- **Your objective**: Once the line with "Task: Deactivate the" is found, write it out along with each later line exactly, through the end of the entries, skipping every picture.

Input material section start

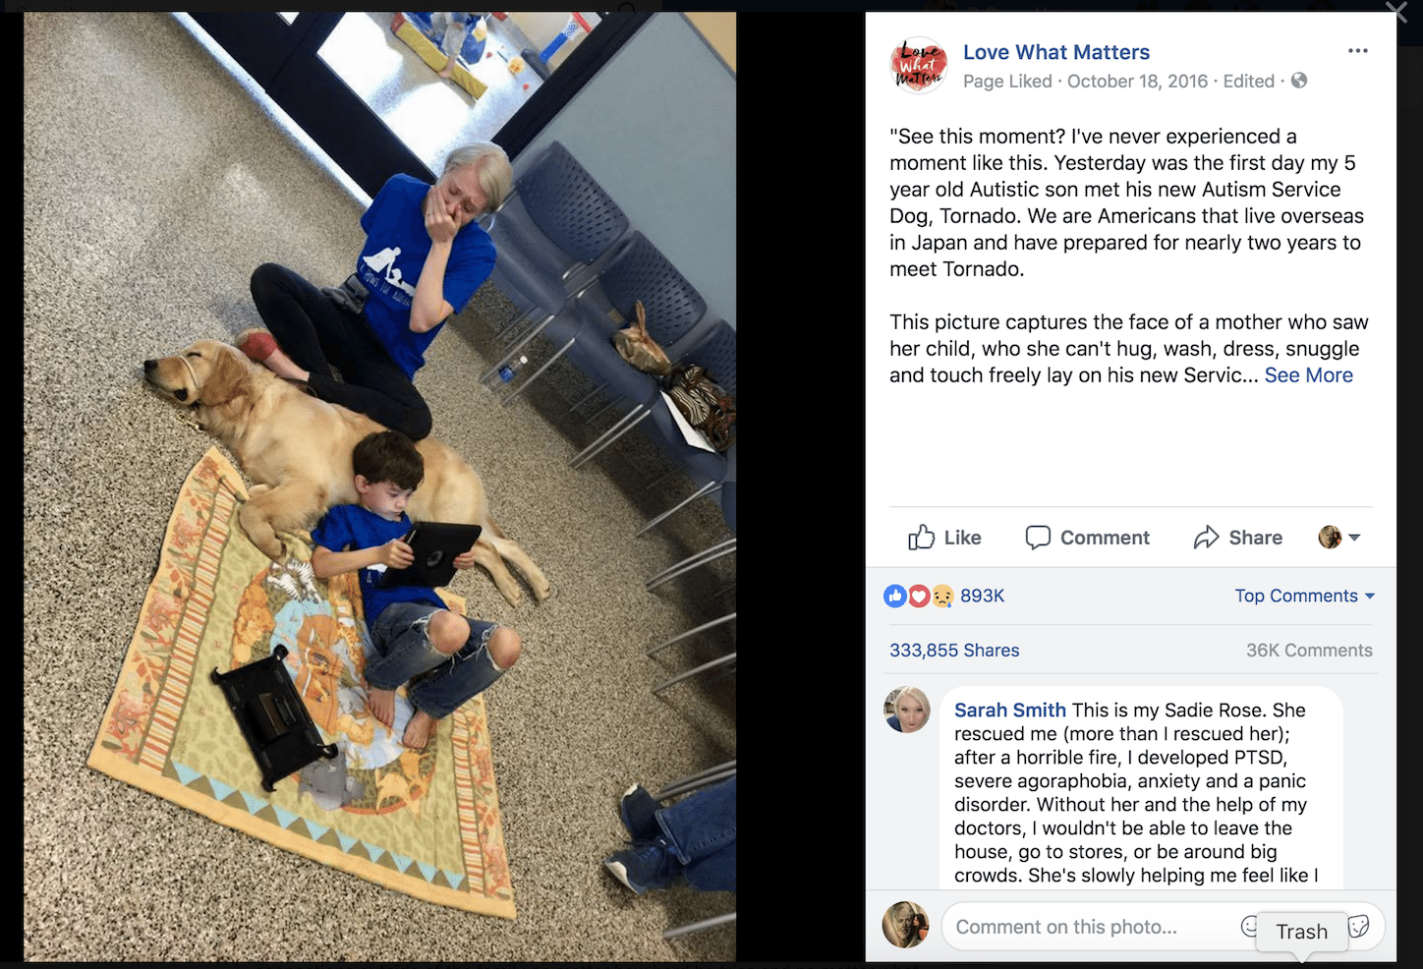This screenshot has width=1423, height=969.
Task: Close the photo viewer with the X
Action: click(1396, 11)
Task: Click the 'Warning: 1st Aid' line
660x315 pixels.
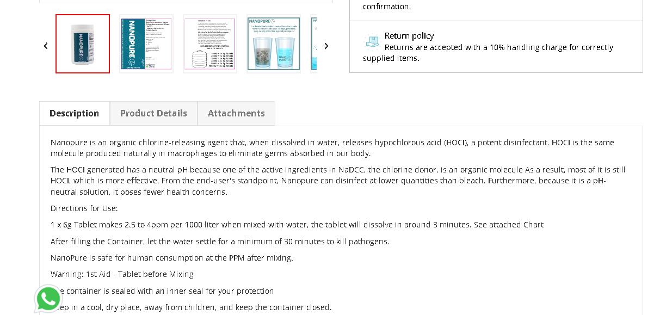Action: tap(122, 274)
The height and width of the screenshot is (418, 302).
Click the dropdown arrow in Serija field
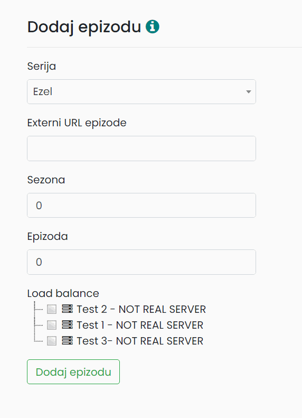[x=249, y=92]
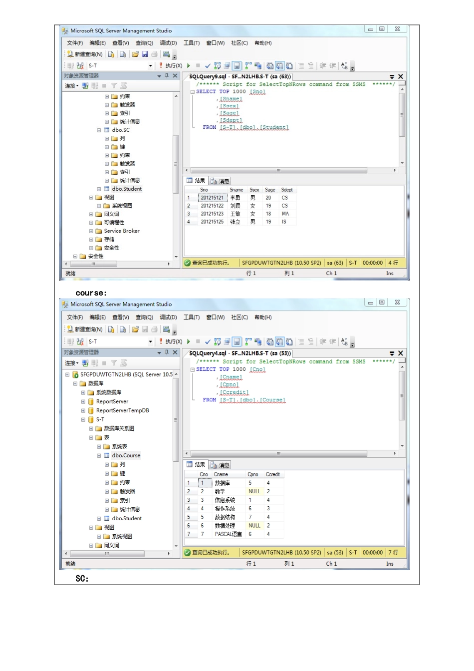Click the Open File icon in top window

click(x=135, y=54)
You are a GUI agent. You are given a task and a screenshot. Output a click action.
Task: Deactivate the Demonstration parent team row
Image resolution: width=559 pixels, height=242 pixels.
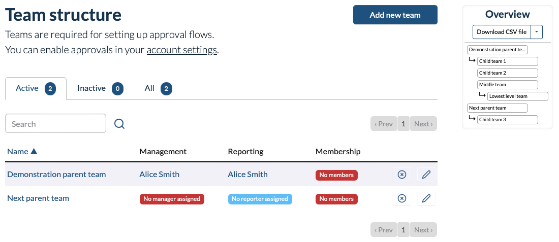pos(401,175)
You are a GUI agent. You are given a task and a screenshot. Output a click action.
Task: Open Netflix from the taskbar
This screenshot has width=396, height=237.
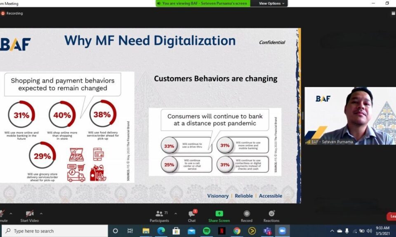[x=222, y=231]
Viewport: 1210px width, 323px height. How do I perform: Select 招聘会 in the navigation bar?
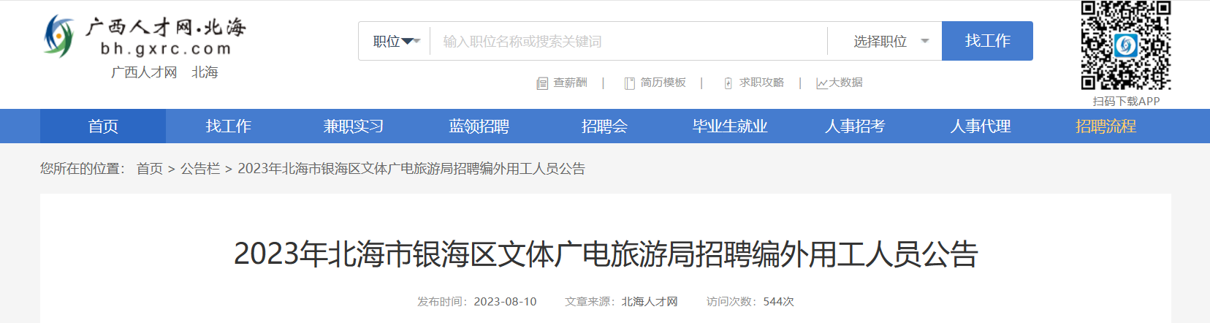(604, 126)

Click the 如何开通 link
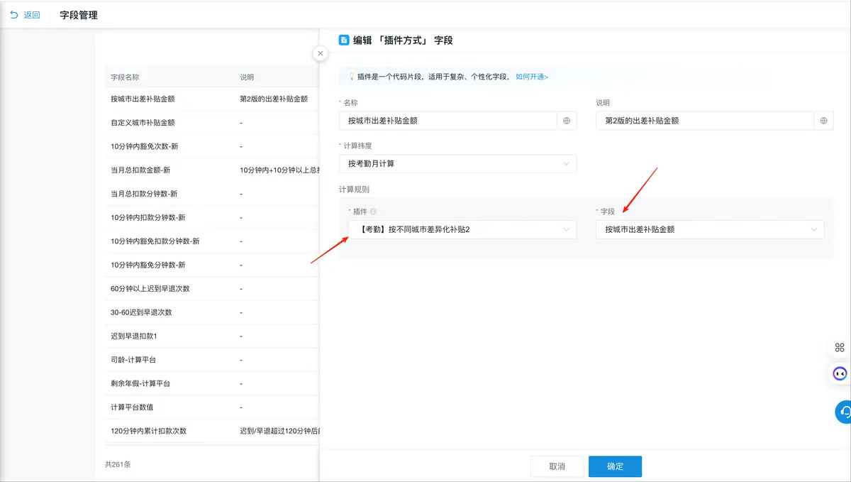pyautogui.click(x=531, y=77)
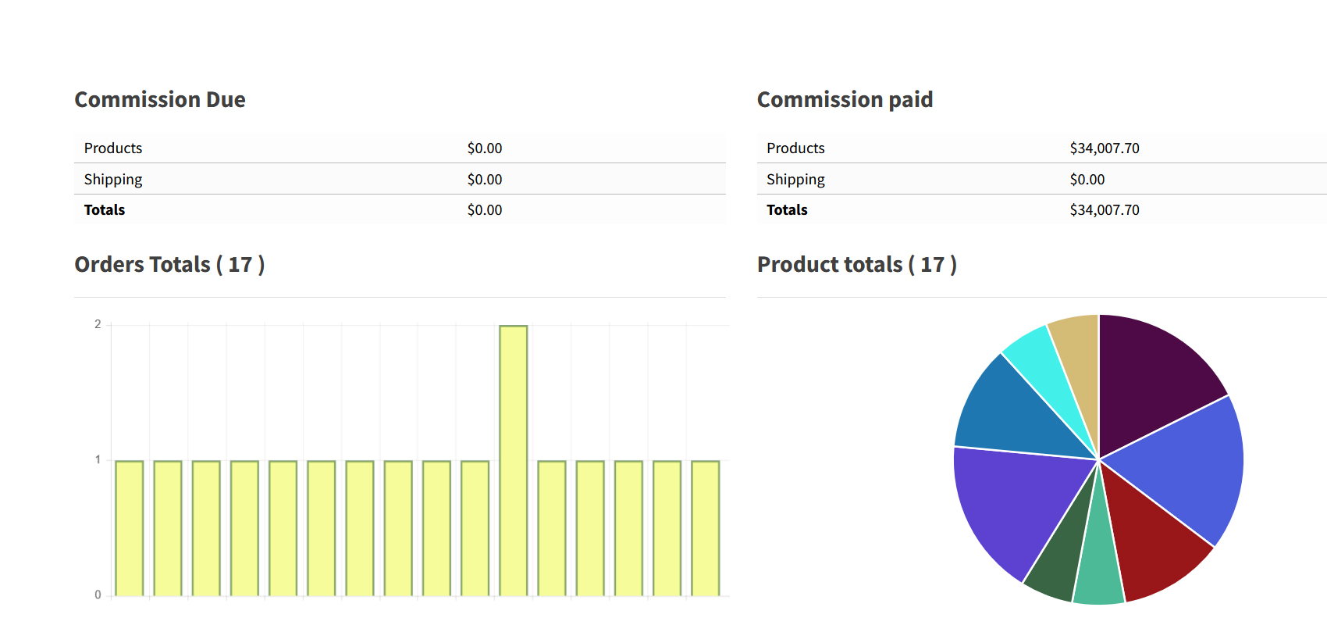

Input material section end

- **Written solution**:
Task: Deactivate the Demonstration parent team row
Image resolution: width=559 pixels, height=242 pixels.
pos(401,175)
You are a GUI agent. You are given a task and a screenshot. Output a click action.
Task: Open Netflix from the taskbar
This screenshot has width=396, height=237.
[x=222, y=231]
Viewport: 1210px width, 323px height. How do I perform: Select 招聘会 in the navigation bar?
(604, 126)

Click the 如何开通 link
pyautogui.click(x=531, y=77)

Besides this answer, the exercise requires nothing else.